PROVIDED ENTRIES -

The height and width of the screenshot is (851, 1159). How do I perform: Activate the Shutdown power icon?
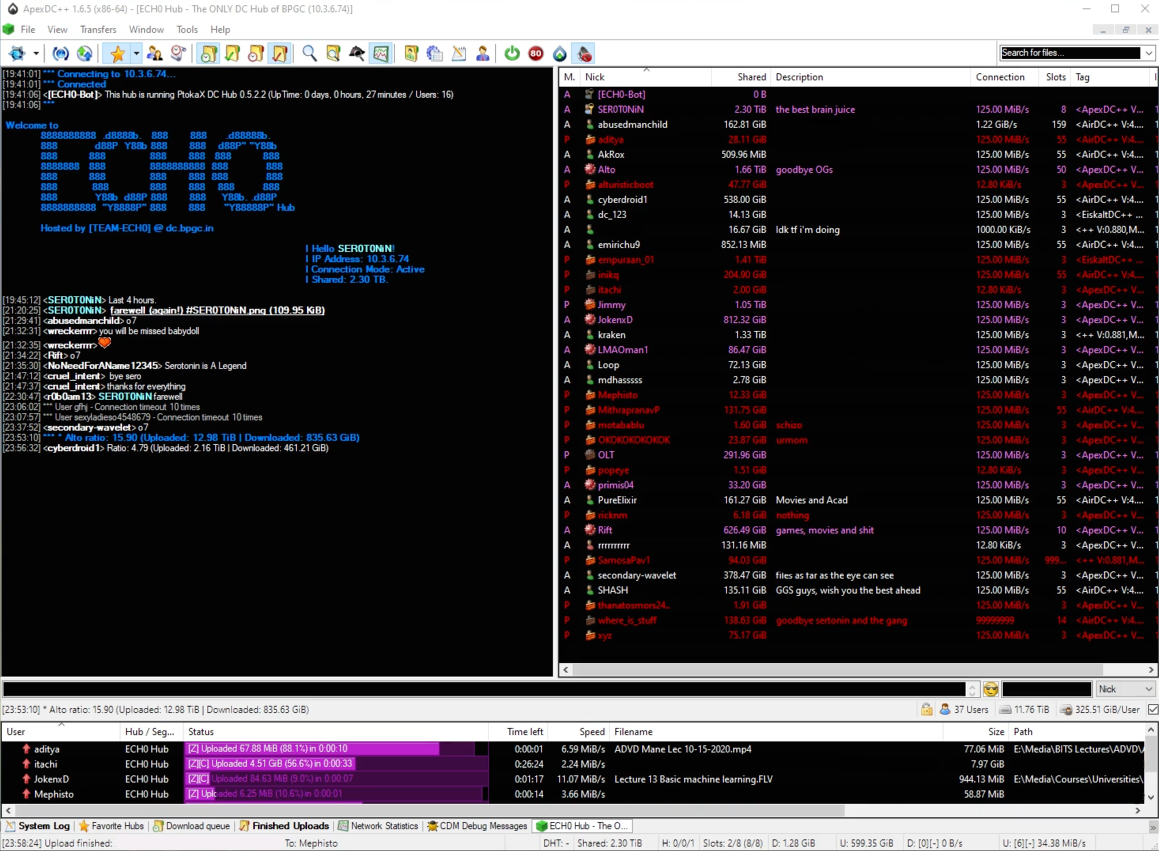point(511,53)
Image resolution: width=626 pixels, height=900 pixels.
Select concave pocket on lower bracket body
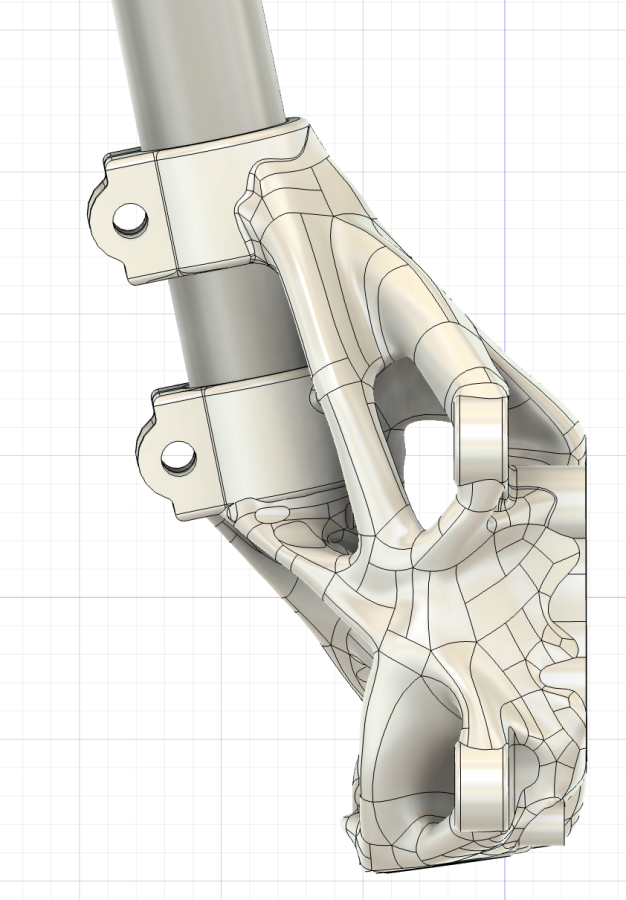(405, 740)
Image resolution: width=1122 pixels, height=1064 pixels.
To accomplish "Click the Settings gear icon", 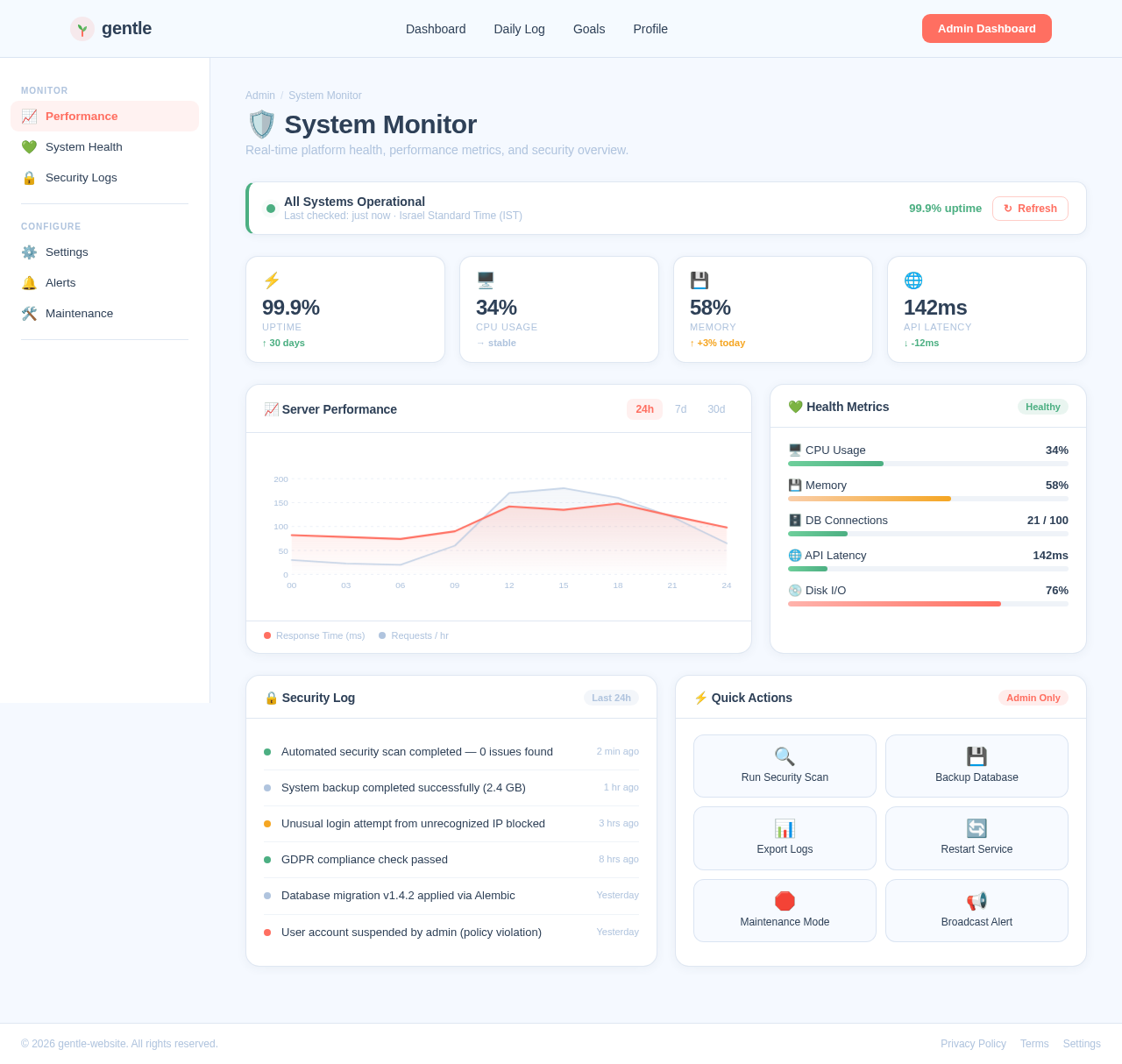I will [x=29, y=252].
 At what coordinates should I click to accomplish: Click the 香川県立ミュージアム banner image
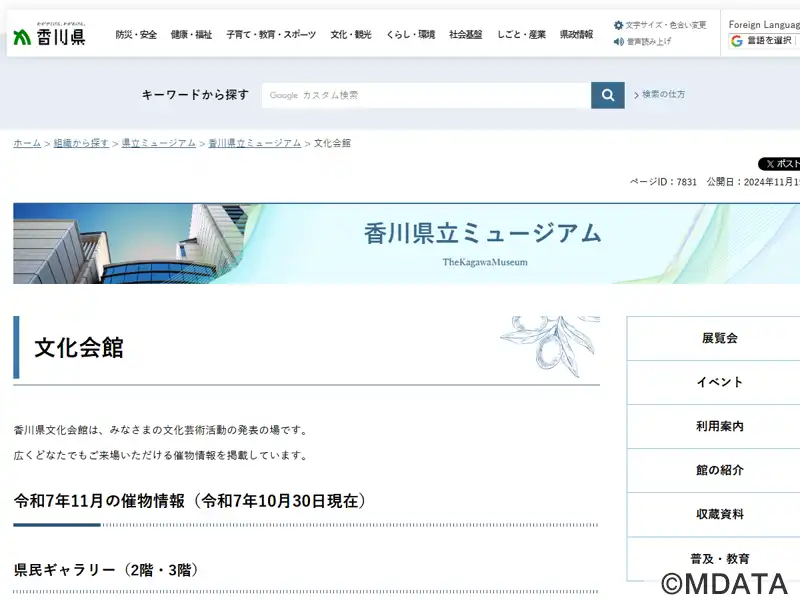click(x=406, y=243)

EXERCISE BRIEF - All lines of the material that contain the string "resolution" are to be copied.

THE COMPLETED TASK -
Image resolution: width=626 pixels, height=900 pixels.
Image resolution: width=1122 pixels, height=1064 pixels.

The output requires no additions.